| Stored data |
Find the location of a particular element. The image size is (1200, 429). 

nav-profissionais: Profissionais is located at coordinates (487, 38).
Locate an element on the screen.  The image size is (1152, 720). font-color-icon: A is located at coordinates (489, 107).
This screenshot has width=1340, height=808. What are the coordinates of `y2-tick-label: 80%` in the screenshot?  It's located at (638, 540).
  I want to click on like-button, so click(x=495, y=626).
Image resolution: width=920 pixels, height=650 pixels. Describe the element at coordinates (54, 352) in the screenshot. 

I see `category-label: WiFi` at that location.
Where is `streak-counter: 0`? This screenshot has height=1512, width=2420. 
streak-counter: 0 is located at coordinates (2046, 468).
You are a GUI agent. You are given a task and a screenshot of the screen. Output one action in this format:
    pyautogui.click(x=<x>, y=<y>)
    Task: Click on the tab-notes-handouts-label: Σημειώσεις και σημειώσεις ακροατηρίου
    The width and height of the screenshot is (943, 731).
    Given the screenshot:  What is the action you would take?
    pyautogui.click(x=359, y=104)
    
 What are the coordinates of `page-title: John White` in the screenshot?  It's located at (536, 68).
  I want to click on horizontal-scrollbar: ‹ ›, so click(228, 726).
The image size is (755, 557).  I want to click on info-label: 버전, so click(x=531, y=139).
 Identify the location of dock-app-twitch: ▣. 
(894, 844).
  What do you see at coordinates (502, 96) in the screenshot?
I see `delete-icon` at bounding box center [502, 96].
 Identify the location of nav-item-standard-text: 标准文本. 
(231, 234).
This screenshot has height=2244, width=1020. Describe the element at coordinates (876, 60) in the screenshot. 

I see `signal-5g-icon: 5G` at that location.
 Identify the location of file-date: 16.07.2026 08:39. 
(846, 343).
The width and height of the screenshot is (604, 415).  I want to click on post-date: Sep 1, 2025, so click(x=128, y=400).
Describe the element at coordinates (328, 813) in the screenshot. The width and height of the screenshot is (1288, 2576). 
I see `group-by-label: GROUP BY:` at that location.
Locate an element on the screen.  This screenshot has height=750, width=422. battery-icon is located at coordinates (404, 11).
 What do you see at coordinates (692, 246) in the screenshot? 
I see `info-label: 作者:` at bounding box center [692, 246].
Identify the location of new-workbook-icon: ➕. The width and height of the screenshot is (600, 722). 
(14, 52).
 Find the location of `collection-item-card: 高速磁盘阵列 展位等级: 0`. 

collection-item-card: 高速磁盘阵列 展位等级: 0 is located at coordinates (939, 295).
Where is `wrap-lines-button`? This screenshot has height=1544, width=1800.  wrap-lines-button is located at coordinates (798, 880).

| Work order |
Rewrite the stretch that opens with the line containing "Identify the location of dock-app-twitch: ▣." and closes with the line containing "collection-item-card: 高速磁盘阵列 展位等级: 0 is", changing every "Identify the location of" to "Find the position of" and leaving everything else unchanged.

| Output of the exercise |
 Find the position of dock-app-twitch: ▣. 
(894, 844).
  What do you see at coordinates (502, 96) in the screenshot?
I see `delete-icon` at bounding box center [502, 96].
 Find the position of nav-item-standard-text: 标准文本. 
(231, 234).
This screenshot has height=2244, width=1020. Describe the element at coordinates (876, 60) in the screenshot. 

I see `signal-5g-icon: 5G` at that location.
 Find the position of file-date: 16.07.2026 08:39. 
(846, 343).
The width and height of the screenshot is (604, 415).  I want to click on post-date: Sep 1, 2025, so click(x=128, y=400).
Describe the element at coordinates (328, 813) in the screenshot. The width and height of the screenshot is (1288, 2576). 
I see `group-by-label: GROUP BY:` at that location.
Locate an element on the screen.  This screenshot has height=750, width=422. battery-icon is located at coordinates (404, 11).
 What do you see at coordinates (692, 246) in the screenshot? 
I see `info-label: 作者:` at bounding box center [692, 246].
Find the position of new-workbook-icon: ➕. The width and height of the screenshot is (600, 722). 
(14, 52).
 Find the location of `collection-item-card: 高速磁盘阵列 展位等级: 0`. 

collection-item-card: 高速磁盘阵列 展位等级: 0 is located at coordinates (939, 295).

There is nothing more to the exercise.